A segunda categoria de análise refere-se às estratégias propriamente ditas de aproximação e manutenção dos vínculos, buscando detalhar os tipos de abordagem empreendidas pelas escolas junto às famílias. Finalmente, serão analisadas as percepções das docentes sobre o processo investigado, considerando o cumprimento das diretrizes no contexto das escolas, bem como as dificuldades e soluções apresentadas diante dos desafios encontrados.
As análises serão feitas, primeiramente, sobre o contexto das escolas públicas, seguidas pelo debate relacionado às escolas privadas (não conveniadas) e às escolas conveniadas.
Inicialmente, os relatos das docentes esclarecem que a Rede Municipal de Sobral ficou quinze dias sem atividades no início da quarentena. Após esse período, outros quinze transcorreram sem a perspectiva de atividades presenciais, mas já com orientações para assistência remota. Há alguns relatos que indicam que esse processo foi iniciado em maio daquele ano (2020).
As diretrizes da SME foram repassadas aos gestores e às professoras de cada escola pública por meio de reuniões virtuais promovidas pela SME. Havia um processo de formação continuada, com frequência mensal, já praticado sistematicamente antes da pandemia, o que proporcionava segurança às professoras diante do trabalho a ser realizado, segundo atestaram várias docentes. Os encontros passaram a ocorrer em formato online, sob a orientação da equipe da SME. Houve, ainda, reuniões semanais de planejamento com as equipes pedagógicas de cada unidade escolar, que também passaram a ocorrer no formato online e serviram como espaço para adaptar localmente as diretrizes recebidas da SME.
Os relatos das professoras das escolas públicas são bastante convergentes, ao indicar que as orientações da SME para conduzir as atividades com as crianças e a comunicação com as famílias giravam em torno de três questões centrais: 1) planejamento das atividades pedagógicas (14 docentes, das 16 entrevistadas fazem referência a esse tópico); 2) orientações sobre o uso da tecnologia, com destaque para a formação dos grupos de WhatsApp com os pais (11 das 16 entrevistadas mencionam esse aspecto), e; 3) manutenção do vínculo da criança e da família com a escola (08 entrevistadas dentre as 16 citam esse fator). Destaca-se que várias professoras mencionam mais de um tópico. Segundo um relato em especial, as orientações da Prefeitura previam ainda estratégias de comunicação com e sem o uso de celular/internet, buscando alcançar todas as crianças, inclusive em distritos e localidades mais afastadas.
É significativo, no discurso das professoras, o foco declarado pela SME em manter o vínculo com a família e, ainda, o entendimento de que a escola teria uma função que ia além do cumprimento dos conteúdos programáticos. Nesse sentido, questões relacionadas à alimentação e saúde são relatadas com frequência, assim como aquelas que se referem às dificuldades financeiras das famílias (desemprego, aumento dos gastos com alimentação, falta de recursos para manter a internet, entre outras). O relato, a seguir, reforça a afirmação anterior.
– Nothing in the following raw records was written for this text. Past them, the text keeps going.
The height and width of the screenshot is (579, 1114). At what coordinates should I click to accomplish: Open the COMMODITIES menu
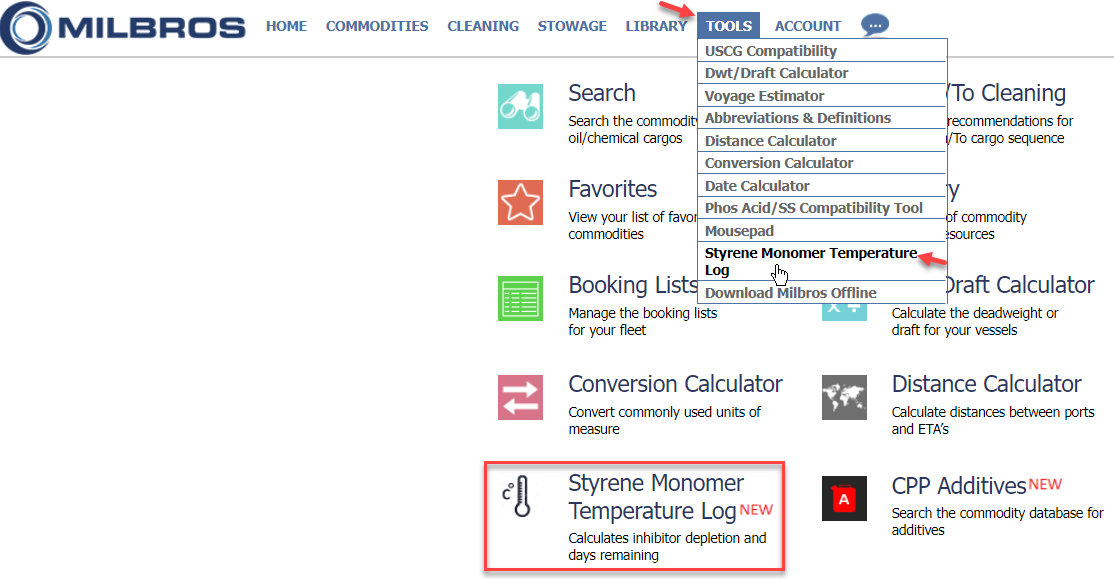point(377,26)
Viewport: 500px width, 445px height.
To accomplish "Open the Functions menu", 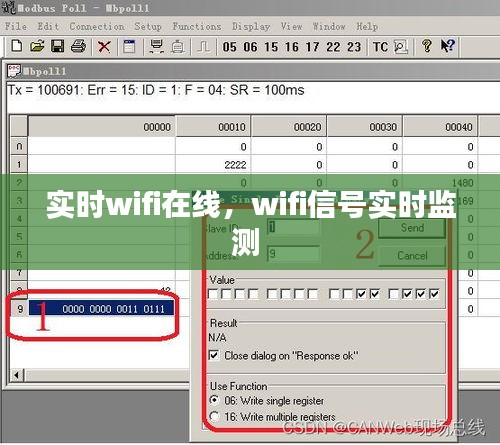I will coord(197,26).
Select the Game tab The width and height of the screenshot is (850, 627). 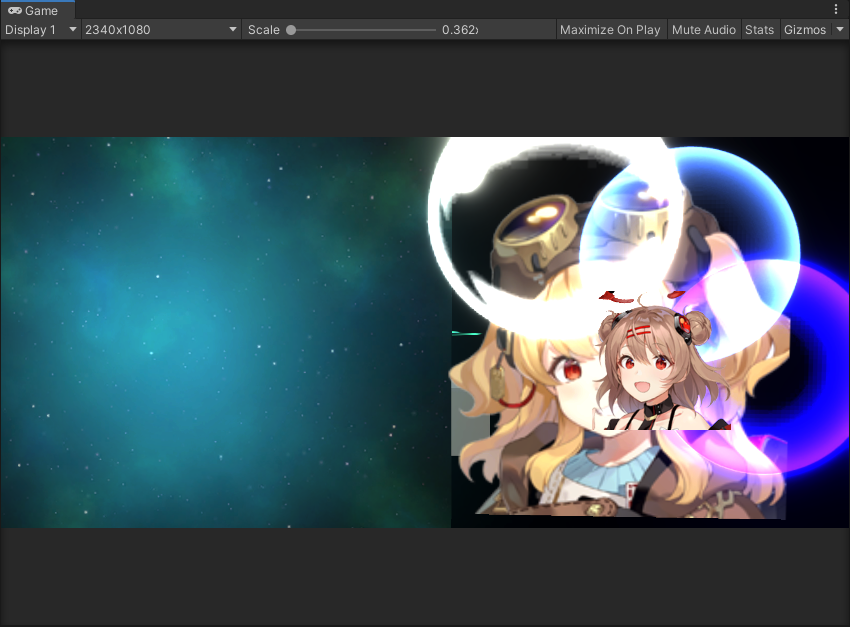tap(40, 10)
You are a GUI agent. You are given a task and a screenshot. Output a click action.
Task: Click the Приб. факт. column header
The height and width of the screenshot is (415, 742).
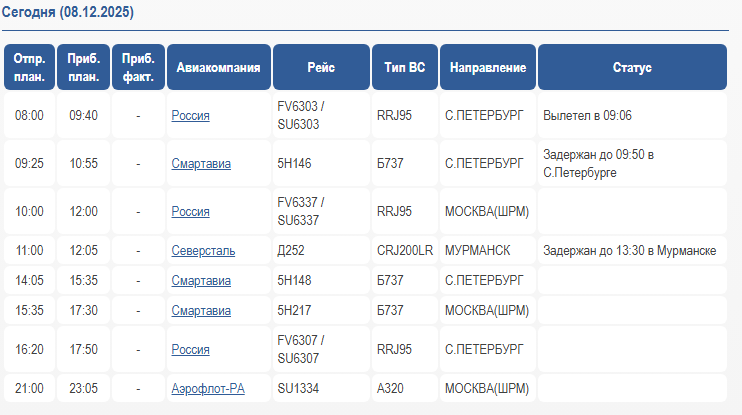(138, 68)
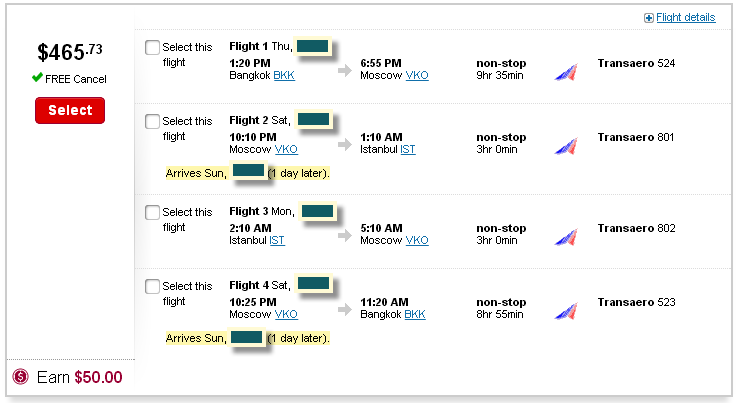Open the IST airport link in Flight 2 arrival
The width and height of the screenshot is (739, 403).
(408, 149)

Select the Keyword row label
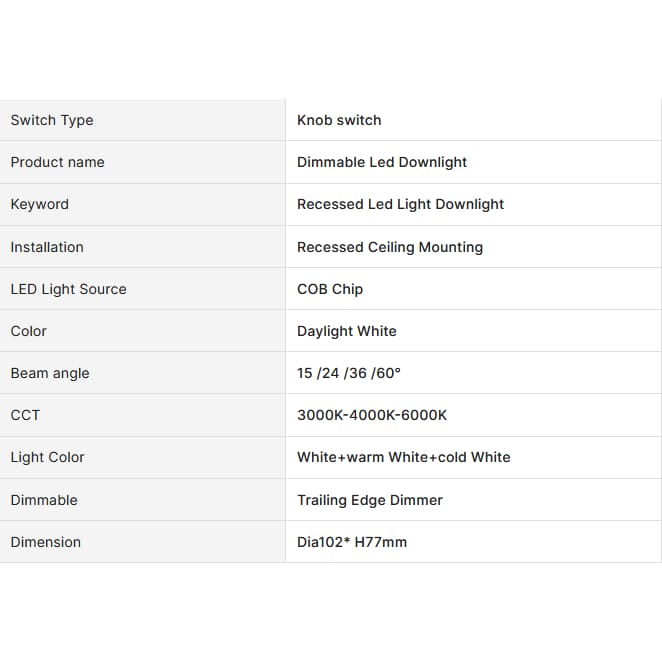40,204
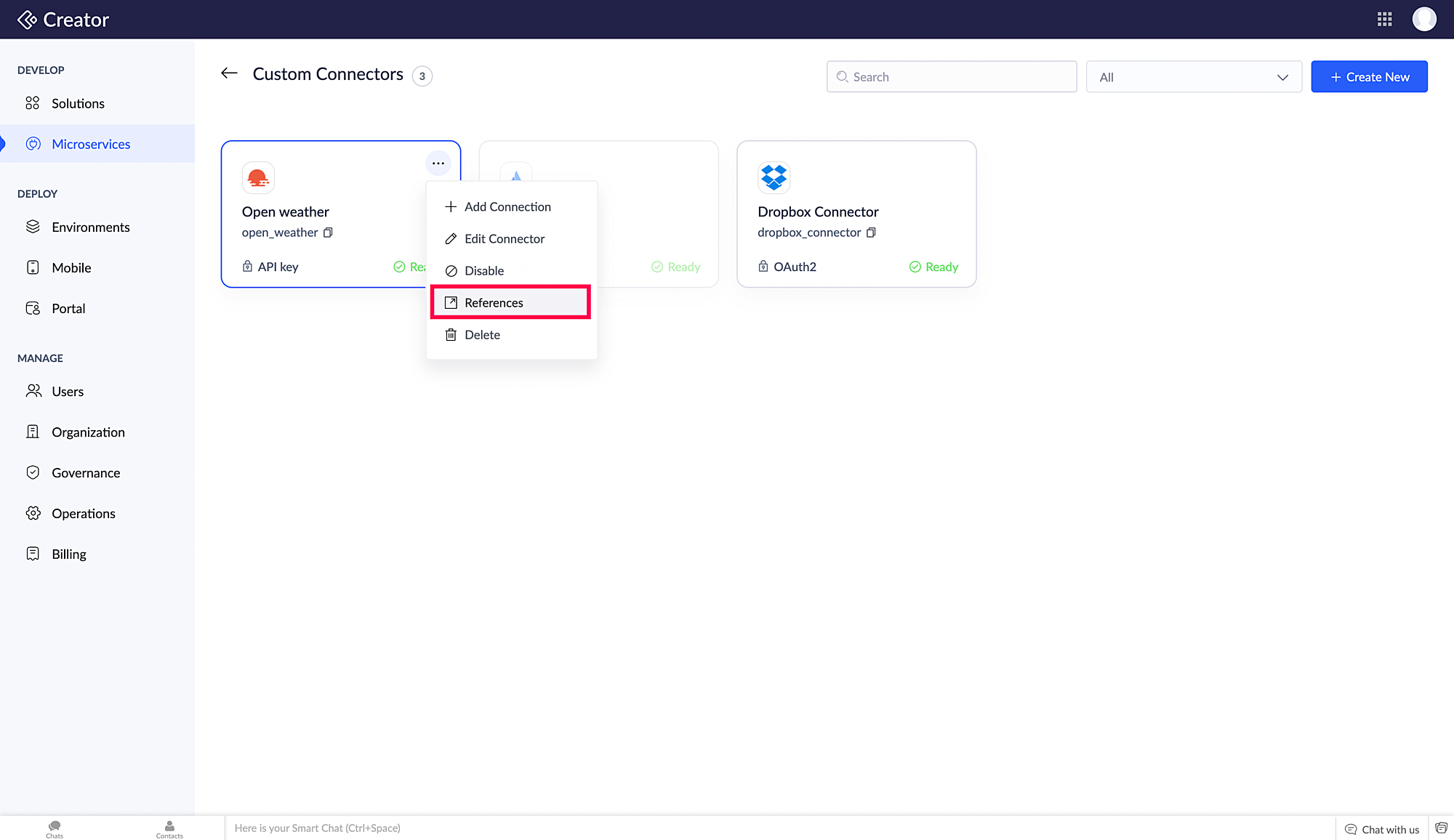Viewport: 1454px width, 840px height.
Task: Copy the dropbox_connector link name icon
Action: click(x=871, y=233)
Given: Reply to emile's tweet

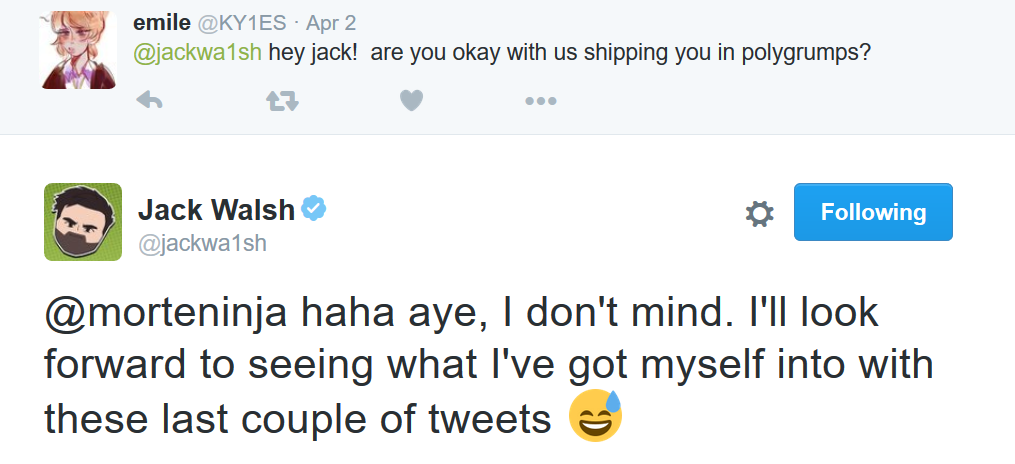Looking at the screenshot, I should (149, 100).
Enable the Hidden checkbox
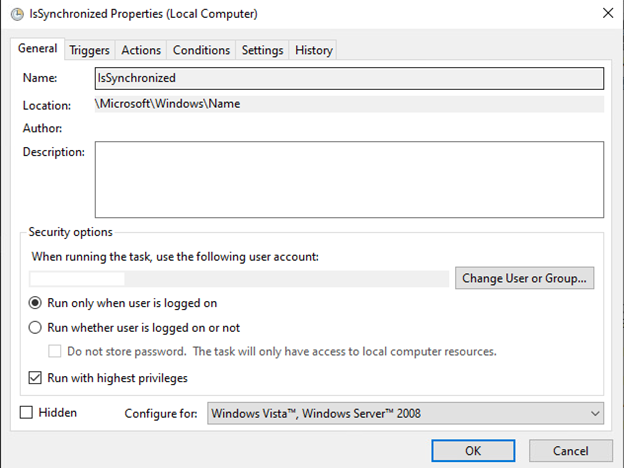The image size is (624, 468). (x=27, y=412)
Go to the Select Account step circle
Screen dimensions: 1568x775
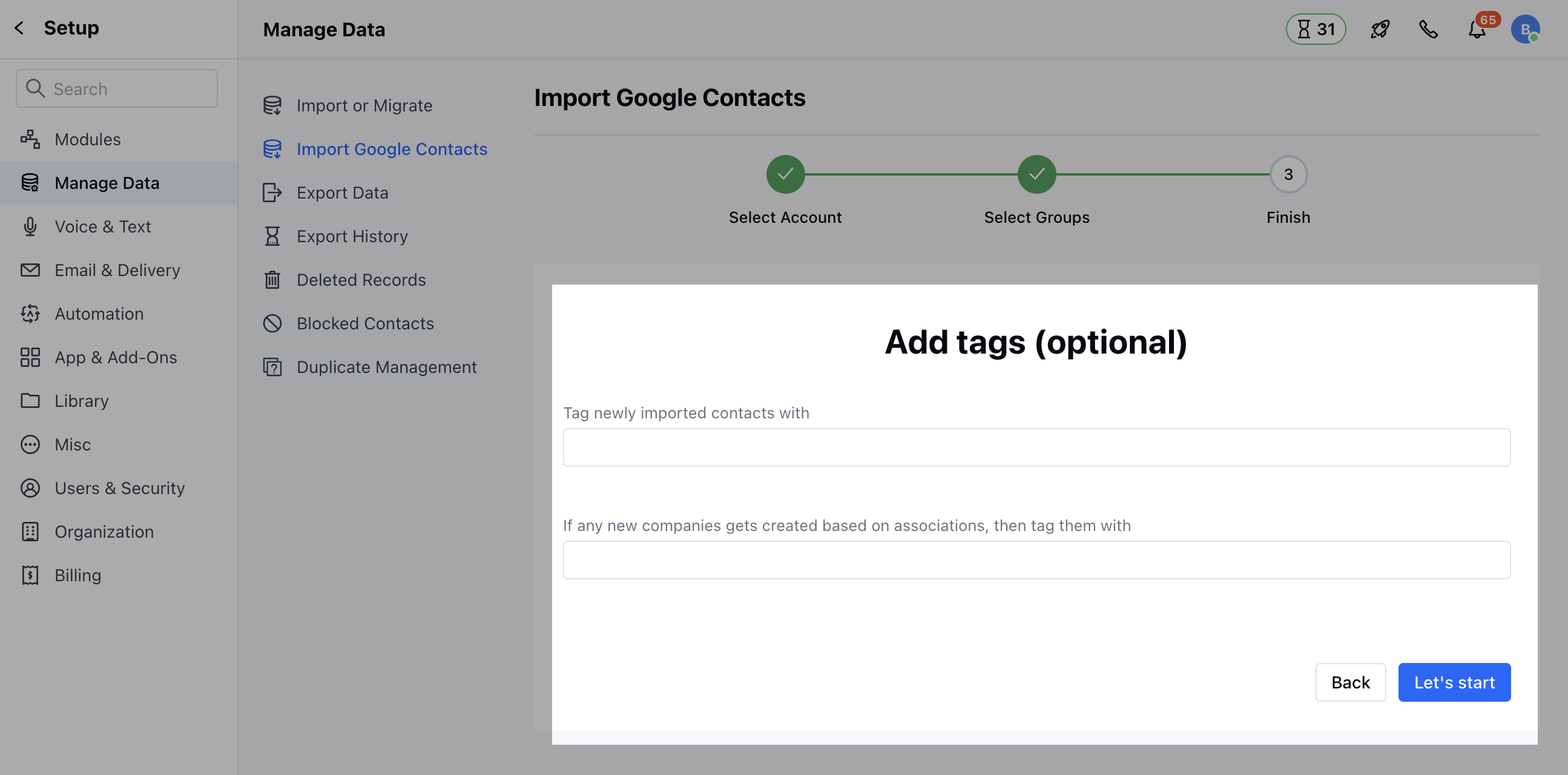(785, 175)
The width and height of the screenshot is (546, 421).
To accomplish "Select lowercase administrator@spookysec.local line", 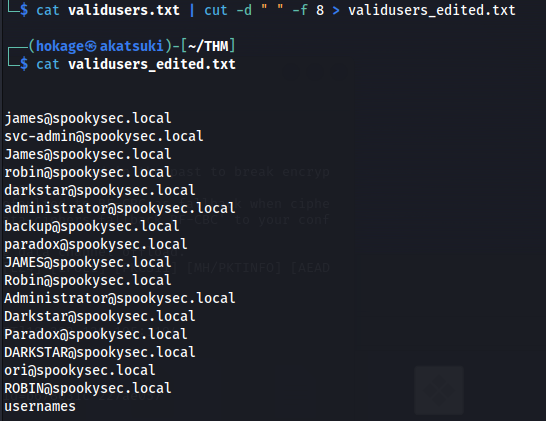I will coord(120,209).
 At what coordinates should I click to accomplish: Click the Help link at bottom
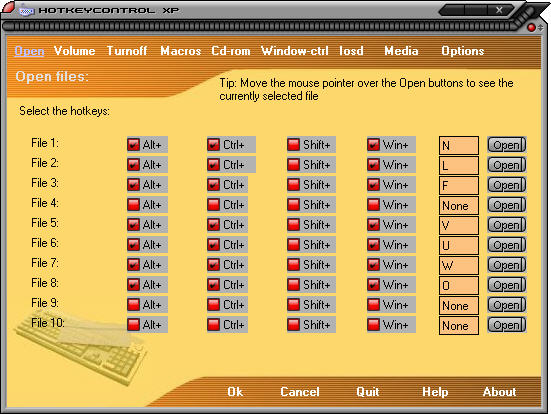[435, 392]
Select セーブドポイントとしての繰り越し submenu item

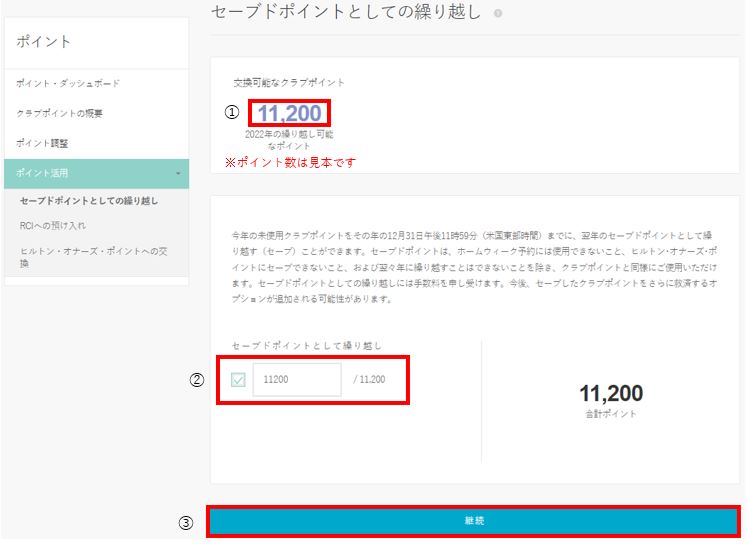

(Professora Infantil IV - Escola pública 01) Assim, foi muito exigido da gente que a gente fizesse ligações, sabe? Para saber como estava, pra saber se estava precisando de alguma coisa e ficou um pouco em segundo plano a realização das atividades. Nossa primeira preocupação foi essa: manter contato com a família.
Um aspecto que também merece destaque, por ser bastante expressivo no discurso das professoras das escolas públicas, refere-se ao fato de que não há nenhuma observação que indique divergências nas orientações entre os níveis de gestão (SME e unidades escolares), no que se refere às diretrizes para efetivar a comunicação com crianças e famílias. Os relatos sugerem que as disposições da SME eram assertivas e levadas adiante pela gestão local e pelas próprias professoras.
Quanto às estratégias de aproximação propriamente ditas, foi possível perceber que as professoras das escolas públicas demonstraram bastante comprometimento na tentativa de resgate e incentivo à participação de crianças e famílias, mencionando a realização de ligações insistentes, visitas às residências e outras estratégias inusitadas, conforme se pode acompanhar nos relatos adiante.
(Professora Infantil V - Escola pública 06 CEI) A gente sempre liga [...] A gente liga perguntando por outro aluno. Por exemplo: liga pra Sara e a gente sabe que a Sara mora perto da Patrícia. Sara, me dá notícia da Patrícia, vai lá, diz que a tia quer ligar, quer falar com eles. Às vezes, um emprestava o celular, sempre tentando. Assim, uma professora que morava no bairro [...], a gente tem uma professora que mora no bairro, que tem até uma mercearia, que sempre entra em contato com os alunos que não têm WhatsApp, que não têm o acesso à internet. Tem sempre essa professora lá no bairro, que faz essa parte com a gente. Daí, acaba que a gente tem notícia através de outras pessoas.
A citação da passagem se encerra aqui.